There are very few (if any?) known deaths caused by FSD accidents.
Note: it’s important to distinguish between Autopilot and FSD here. “Autopilot” is Tesla’s old assisted driving stack that comes free in most vehicles and has had no significant updates in years. “FSD” is an entirely different software stack that only works with newer vehicles and that Tesla charges $$ for. It’s much more advanced and IMO a lot safer.
> There are very few (if any?) known deaths caused by FSD accidents
It’s tough to say given many data sources are aggregated. For what it’s worth, my parents’ car is a Tesla with FSD and I’ve stopped it from, off the top of my head, racing into a red-lit intersection, running over a small dog and running into a closing garage door.
I still use it. It mostly works. But I’m vigilantly monitoring it in a way that isn’t supported by Tesla’s marketing (which frequently shows drivers engaging it hands off).
The garage door I can certainly believe. Its AI brain just won’t be trained to look for that sort of thing.
I’m surprised about the red lights and animals, however: ours seems very cautious around any kind of live animal on the road, even braking and manoeuvring to avoid birds on the road. It’s not so good at avoiding the corpses of already dead ones, however (bump!).
I get the impression that it kind of comprehends the world as a horizontal plane. It’s focused on objects on the surface and isn’t looking for hazards coming from above. Could that be improved? Sure! Is it a priority for them? Maybe not…

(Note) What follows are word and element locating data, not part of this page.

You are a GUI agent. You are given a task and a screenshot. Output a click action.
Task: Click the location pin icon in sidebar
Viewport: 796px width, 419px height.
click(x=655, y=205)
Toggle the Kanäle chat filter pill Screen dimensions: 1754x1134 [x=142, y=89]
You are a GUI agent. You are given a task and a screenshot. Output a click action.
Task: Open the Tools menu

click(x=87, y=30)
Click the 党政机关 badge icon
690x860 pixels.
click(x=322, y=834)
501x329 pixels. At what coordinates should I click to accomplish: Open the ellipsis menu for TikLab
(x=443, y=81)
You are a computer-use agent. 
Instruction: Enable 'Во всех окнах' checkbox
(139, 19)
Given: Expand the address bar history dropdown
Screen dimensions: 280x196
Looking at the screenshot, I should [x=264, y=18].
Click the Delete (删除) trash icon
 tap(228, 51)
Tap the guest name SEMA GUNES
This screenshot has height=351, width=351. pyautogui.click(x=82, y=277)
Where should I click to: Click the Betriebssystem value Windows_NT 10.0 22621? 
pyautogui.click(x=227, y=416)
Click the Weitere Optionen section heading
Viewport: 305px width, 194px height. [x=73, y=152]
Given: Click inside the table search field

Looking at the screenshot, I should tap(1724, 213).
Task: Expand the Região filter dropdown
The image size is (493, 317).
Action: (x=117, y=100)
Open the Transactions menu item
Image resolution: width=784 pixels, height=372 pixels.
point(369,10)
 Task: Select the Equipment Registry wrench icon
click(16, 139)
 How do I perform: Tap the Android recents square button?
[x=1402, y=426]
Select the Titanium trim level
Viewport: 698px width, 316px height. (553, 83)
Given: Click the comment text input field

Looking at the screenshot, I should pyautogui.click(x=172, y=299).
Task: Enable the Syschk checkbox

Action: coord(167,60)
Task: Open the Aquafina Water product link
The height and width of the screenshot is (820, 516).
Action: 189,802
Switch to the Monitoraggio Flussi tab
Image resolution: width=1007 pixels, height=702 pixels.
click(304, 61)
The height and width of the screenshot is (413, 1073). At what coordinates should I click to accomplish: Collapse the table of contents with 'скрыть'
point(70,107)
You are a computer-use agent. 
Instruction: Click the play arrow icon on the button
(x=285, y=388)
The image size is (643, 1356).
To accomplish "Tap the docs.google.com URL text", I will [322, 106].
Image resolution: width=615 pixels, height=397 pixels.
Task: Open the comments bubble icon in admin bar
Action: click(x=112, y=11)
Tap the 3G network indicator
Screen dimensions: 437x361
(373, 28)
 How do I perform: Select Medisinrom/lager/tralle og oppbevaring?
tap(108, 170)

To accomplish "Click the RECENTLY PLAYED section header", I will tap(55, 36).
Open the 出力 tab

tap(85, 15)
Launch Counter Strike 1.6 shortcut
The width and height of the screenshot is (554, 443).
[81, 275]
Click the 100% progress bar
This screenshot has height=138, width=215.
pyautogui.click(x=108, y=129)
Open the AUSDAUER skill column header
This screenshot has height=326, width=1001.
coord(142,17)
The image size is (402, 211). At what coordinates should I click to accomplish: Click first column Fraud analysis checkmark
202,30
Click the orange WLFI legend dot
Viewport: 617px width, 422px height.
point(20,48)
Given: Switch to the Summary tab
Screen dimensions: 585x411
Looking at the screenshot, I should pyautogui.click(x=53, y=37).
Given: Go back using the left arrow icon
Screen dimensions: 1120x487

At minimum it needs to pay attention to railroad crossing bars and bridges.
They show a 2D representation to the driver because that’s good enough for drivers, but I wouldn’t assume that represents how the system operates internally at every stage. Even navigating requires the concept of bridges crossing roads without intersecting them.
Both only happened once. But they were shocking when they did. (To be fair, my Subaru tried to push me into oncoming traffic because it was avoiding a “collision” from the guy in the other lane turning weirdly. Turned at collision-avoidance feature off.)
> “Autopilot” is Tesla’s old assisted driving stack that comes free in most vehicles and has had no significant updates in years. “FSD” is an entirely different software stack that only works with newer vehicles and that Tesla charges $$ for. It’s much more advanced and IMO a lot safer.
I'm not sure the point you're making here - that just sounds like "Tesla couldn't care less about updating their software and it's still "not good". People it hits are still dead. "Oh well, it's not like Tesla had updated the software, so you can't blame them".
Oh, I absolutely agree. Ideally Telsa would dump the old Autopilot stack and put all cars (that have the hardware to support it) on a free version of FSD, nerfed so that it's roughly feature-equivalent to Autopilot.
That way everyone would get the safety advantages of FSD, including the really important stuff like better driver attention monitoring. Unfortunately, Tesla keeps Autopilot bad because it forces more people to pay for FSD, and in this case they seem to care more about profits than safety.
> Unfortunately, Tesla keeps Autopilot bad because it forces more people to pay for FSD, and in this case they seem to care more about profits than safety.
Not saying you're wrong, but I think "it forces people to pay for FSD" is a poor decision if true.
More likely it creates market confusion (as we see in this thread) about exactly which of the two products that Tesla advertises as things which drive your car for you is the more dangerous one and which is "the good one" (though from their taxis, I think the scare quotes are still justified even then).
I'm also not even sure if they do care about profits (or safety), given Musk's made about as much from selling Tesla shares as the company has made in lifetime profit, before getting shareholder approval for a deal to give him more shares. (Conditionally give, yes, but the nature of it all suggests share price is more important than profit or safety, and if you don't care about such things that makes it much easier for them to sell a million robots or whatever).
That the reporting is so tortured sort of shows this works. It’s irrelevant in a broad or legal context. But for the narrow audience of his fans, it carries merit.
does it makes sense to compare the two given that waymos are driven in a limited set of circumstances and most of the times below speeds that could kill you on a crash?
Note: it’s important to distinguish between Autopilot and FSD here. “Autopilot” is Tesla’s old assisted driving stack that comes free in most vehicles and has had no significant updates in years. “FSD” is an entirely different software stack that only works with newer vehicles and that Tesla charges $$ for. It’s much more advanced and IMO a lot safer.
This article never mentions FSD, only Autopilot.